As people who have read previous articles of mine will know, I was applying to be a Resident Assistant (RA) at Winona State University next year.
I really wanted this job. I thought I’d be great at it, and all the people I told about it thought the same.
Unfortunately for me, the hall directors didn’t feel the same way.
When decision letters came out at 4 p.m. on March 6—the Friday before our spring break—I was told that I would not be working on the 2020-2021 Housing & Residence Life staff.
It sucked.
I had outgrown living in my wonderful room in Lourdes Hall and was hoping to stay on-campus a little longer as a guide for students who dealt with the issues we all did as freshmen. A smaller factor in that decision was that I was running out of money for my housing.
I didn’t want to live off-campus, even though it was cheaper, because I wanted to be a part of the larger community.
So the rejection letter really sucked.
But once I got over how much that really sucked, I realized that it was just another step. Now, I’m not really an “everything happens for a reason” type of person, especially because I’m not really religious, but I’d been disappointed before.
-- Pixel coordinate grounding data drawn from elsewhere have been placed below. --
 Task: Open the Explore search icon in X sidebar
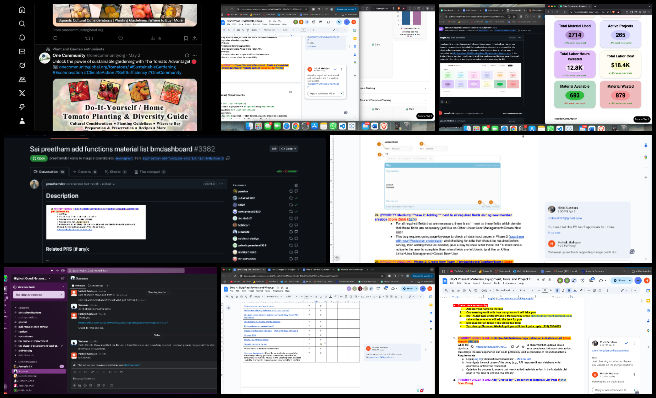[x=22, y=24]
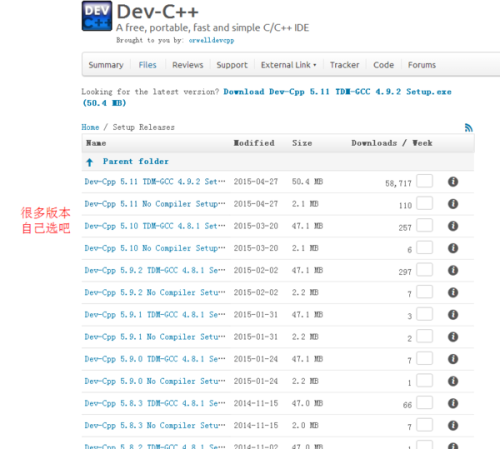Tick the box beside 257 downloads

pyautogui.click(x=425, y=225)
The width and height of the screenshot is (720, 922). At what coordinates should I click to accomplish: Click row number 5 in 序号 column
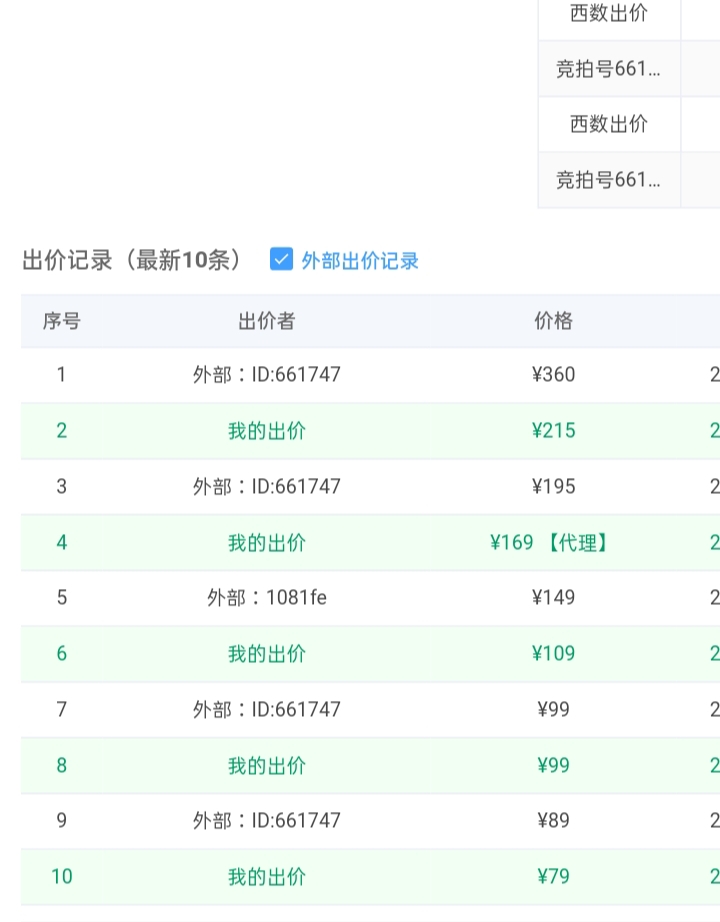pos(61,598)
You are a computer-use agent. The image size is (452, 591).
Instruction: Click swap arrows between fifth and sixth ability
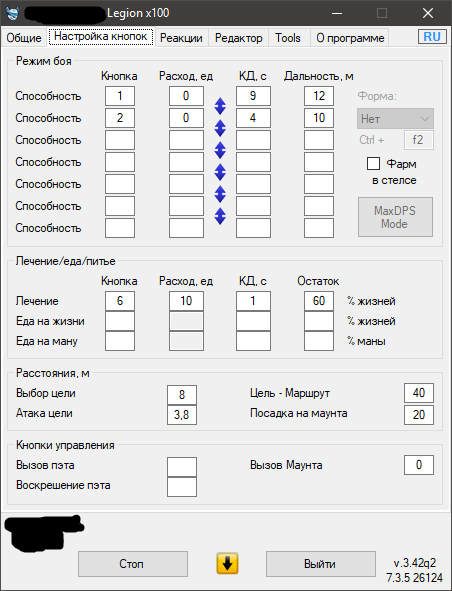(x=220, y=194)
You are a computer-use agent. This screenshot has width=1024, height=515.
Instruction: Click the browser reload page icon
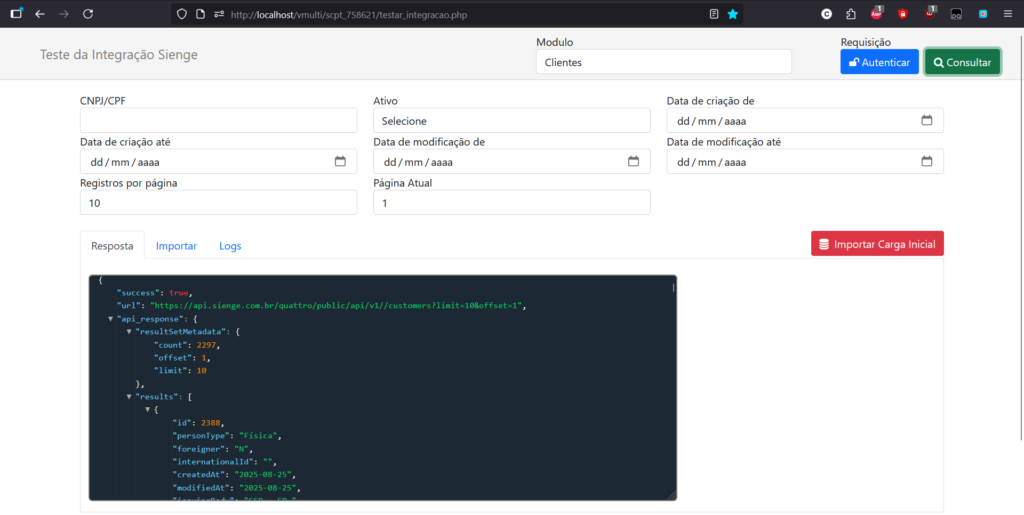(x=88, y=14)
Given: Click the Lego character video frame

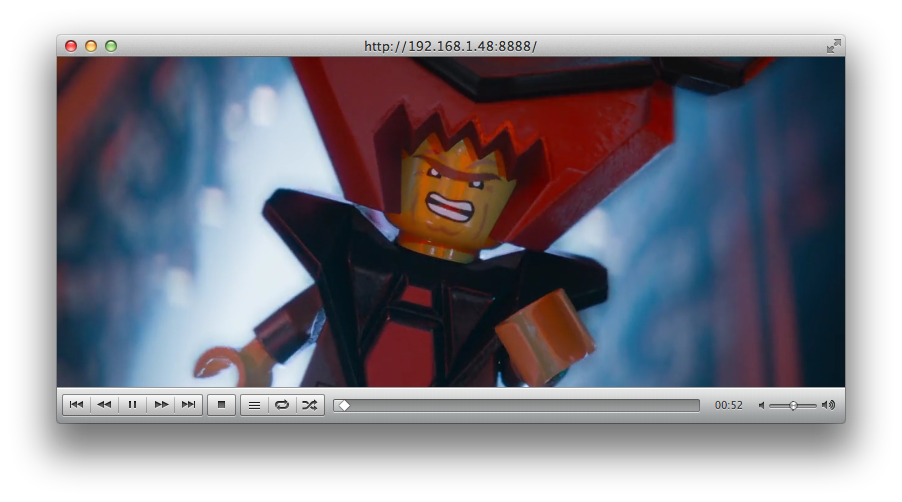Looking at the screenshot, I should [450, 222].
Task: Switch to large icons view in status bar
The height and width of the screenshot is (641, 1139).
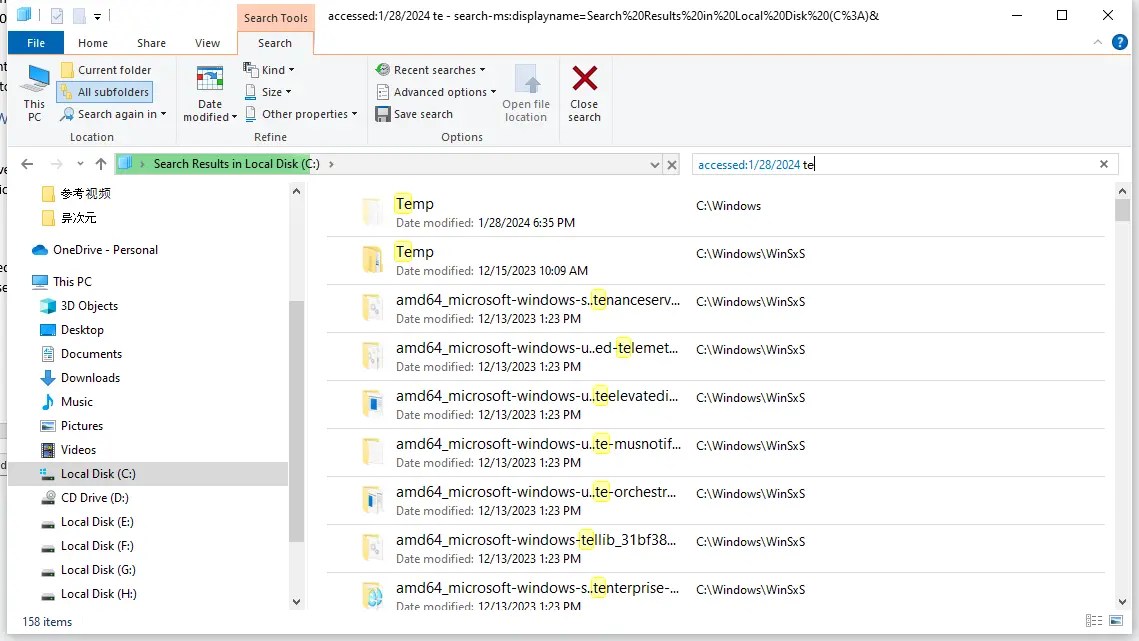Action: (1115, 621)
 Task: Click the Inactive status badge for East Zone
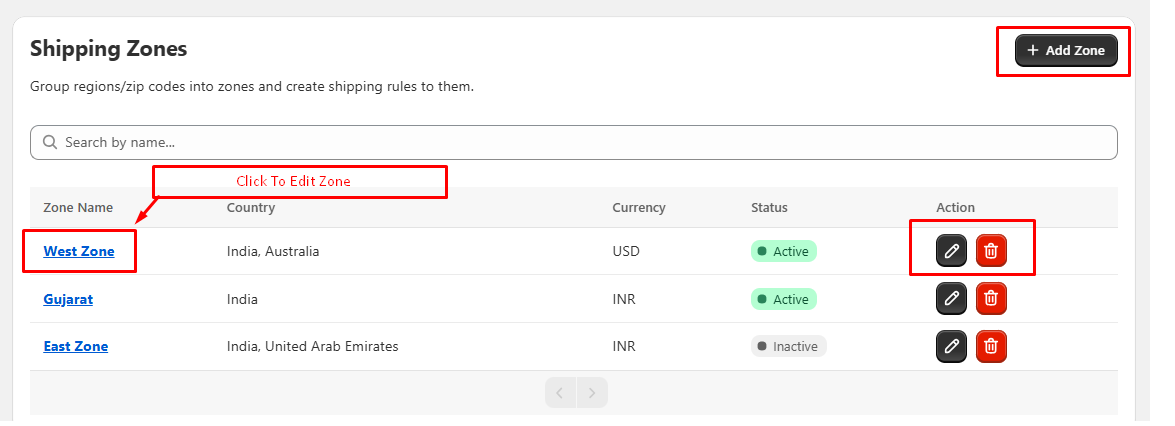click(x=788, y=346)

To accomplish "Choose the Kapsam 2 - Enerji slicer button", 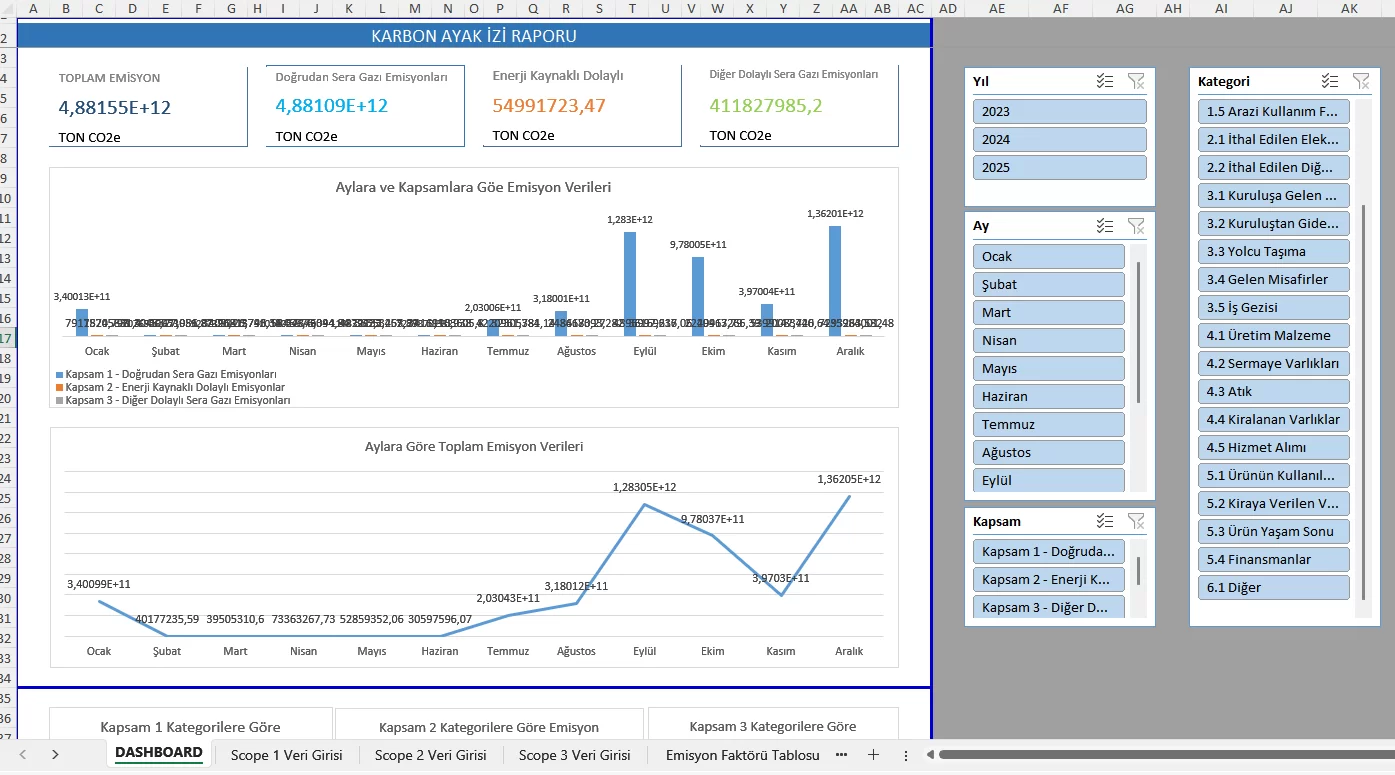I will tap(1048, 580).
I have your standard older Gen Z fear of never being good enough, so I tend to overreact to try to be good enough. That leads to its own problems.
But I think I’m starting to get it through my thick skull that I can’t make everybody happy.
Rejection just makes that more clear.
For some people, I’m never going to be good enough.
For some people, I’m not good enough yet.
But I’m choosing to focus on the people who think I’m more than good enough.
My friends have been super supportive through the entire application process (which, as you may know, has spanned from Oct. 8 to March 6 for me). They dealt with the constant networking that came with me trying to get to know the staff. They dealt with me laying on the floor at 2 a.m. trying to write my cover letter. Some of them even dealt with strict “Don’t bother that poor boy” rules where I wasn’t “allowed” to talk to the really cute RA for fear that I’d say the wrong thing and embarrass all of us.
But I should have never prioritized an application and my own reputation over my friends who were just trying their best.
So what have I learned from rejection?
Love yourself and love your friends, even though no one is perfect. Love them anyway…
…because the people who think you’re worth it deserve the same.